At the end of March this year, more than a third of employers still had staff on furlough. But since then, the gradual opening up of non-essential retail and large parts of the hospitality sector has allowed many of those workers to return.
Now only about one in 20 workers who are employed by businesses are either fully or partially furloughed.
However, some workers in sectors that have been particularly hard hit by measures to curb the pandemic, such as night clubs and international travel, have been furloughed for many months.
image copyrightGemma Walker
Gemma Walker, 36, from Bradford, loves her job as an account manager for Newmarket Holidays. But she hasn’t seen clients or gone into the office for 15 months.

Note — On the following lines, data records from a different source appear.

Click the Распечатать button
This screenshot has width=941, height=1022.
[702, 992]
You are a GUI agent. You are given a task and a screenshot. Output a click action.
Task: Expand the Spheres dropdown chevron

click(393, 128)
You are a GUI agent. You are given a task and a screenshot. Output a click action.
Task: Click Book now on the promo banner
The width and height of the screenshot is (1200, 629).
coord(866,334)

She can see the scheme has been a lifeline for the business, but for her, the experience has been hard.
“I felt an overwhelming sense of guilt about the colleagues at Newmarket who are still working,” she says. “They’ve really held the fort for the rest of our team.”
She used to travel around the country, talking to clients and going to conferences.

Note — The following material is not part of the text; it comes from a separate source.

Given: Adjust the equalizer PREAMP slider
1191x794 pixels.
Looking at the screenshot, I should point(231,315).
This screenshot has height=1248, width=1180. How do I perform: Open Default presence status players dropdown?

“When something like that is completely taken away from you, you almost feel lost,” she says. “My purpose is gone now because this is what I’ve worked towards my whole career, starting way back when I was 17 years old.
“I went through a stage of making sure I set an alarm every morning getting up,” she says.
“You have to get yourself in a mindset of, ‘I have to carry on, I have to do something,’ because I don’t know when I’m going to be going back.”
The furlough scheme has been praised for providing workers with some security. Unemployment has remained below 5%, despite early fears it would rise much higher as the pandemic pulled the rug from under the economy.
Employers welcomed the scheme as a way to retain staff that were trained and qualified, who they wanted to keep in place for when they were able to reopen.
“We’ve tried to retain as many people as possible,” said Mark Vincent, chief financial officer at travel company, Newmarket Holidays.
“The furlough scheme has been critical. It’s part of the difference between survival and not.”
But he said that realistically, travel firms, which have had two summers of interrupted business, might need to reconsider staffing levels.
“In those winter months, we’re all going to be loss-making and therefore, we’re going to have to relook at what we do with our staffing.”
Steve Haslam, who owns pub chain TLC Inns, is sceptical of the benefits of furlough.
“I am so grateful for the government to have supported my team because, by supporting the team on furlough, my employees, they managed to live and pay their bills.”
image copyrightHolly Haslam
image captionAt some of TLC Inns’ sites it has been difficult to retain staff despite furlough
But he says it has not helped him retain staff.
“A lot of people didn’t come back to work… because they just didn’t want to come back, either into the industry or they’d gone off and found second jobs. We had one site where 80% of staff left.”
He believes the end of furlough will make it easier for hospitality businesses like his to recruit new staff.
At the start of the pandemic, most of those on furlough were in younger age brackets. They were staff working in hospitality, travel, arts and leisure.
But as the economy has reopened, many younger workers have returned to work. Now about half of the people left on furlough are over 45, according to the Resolution Foundation.
The think tank says that older workers on furlough are now more likely to be let go, if businesses decide to restructure in the face of uncertainty.
“Reopening the economy has led to a surge in people returning back to work from furlough, particularly young people in sectors like hospitality and leisure,” said Karl Handscomb, senior economist at the Resolution Foundation.
“But not everyone is back working. Over one in four older workers who were furloughed during the recent lockdown have remained parked on furlough during the reopening, and now face a higher risk of unemployment as the scheme starts to be unwound.”